I would praise all the performers properly by name but there was no programme (one of my absolute moaning points for any Fringe performance). They are there to be spotted and its crazy for me blogging about the tall one, or the ginger one, or the very smiley one, or the nicely nicely Johnson one.
But I can blog about the force of nature who is the creator and MD David. Way way over the top but clearly phenomenally talented. Think Stephen Fry meets Alan Partridge and Russell Harty. I would love him to develop All That Malarkey further but allow a little more space and time for the singers to shine both as a fantastic close knit quarter and but also as soloists. Great original material and some King's Singers do-the-classics style renditions of Beatles and others. I will try and see them again and hope they also do some opera next time.
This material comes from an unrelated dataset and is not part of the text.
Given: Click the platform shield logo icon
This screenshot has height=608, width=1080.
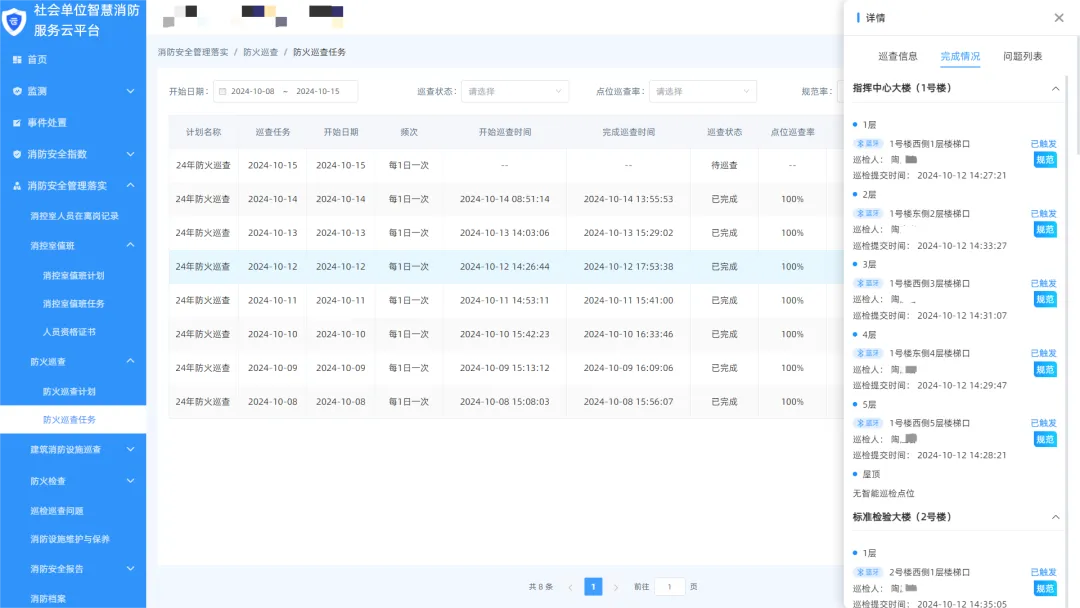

Now a quick report on bars and gathering places. George Street is alive and buzzing with bars and The Famous Spiegeltent. When I visited to see the wonderful Des O'Connor hosting an afternoon of cabaret it was filled with besuited office workers with loud glasses of wine. They were having a lovely time and bringing the Festival back into the New Town.
All praise to Tommy Shepherd for re-awakening the area with Stand and the Assembly Rooms, and I am now off to New Town Theatre to see Tomek's programme again on George Street. Later at night I checked into the Pleasance Courtyard which was packed with happy students and locals on a good Friday night out, and then we moved to the very refined underground carpark which is the Assembly (not that assembly, but the other assembly... yes confusing) Bar.
It's below George Square Theatre which I looked on slightly sadly/fondly remembering the two years the University supported us to create Musical Theatre at George Square. Now just another venue in the massive conglomerate... but times change. Maybe one year there will again be a dedicated complex for Musical Theatre.
Right. Stop waffling. Reviews written and posted. Breakfast had, Fringe Central tickets for Japanese business men bought. Now off to my first of six shows today. More anon.
Enjoy Edinburgh by being there, or by reading about it.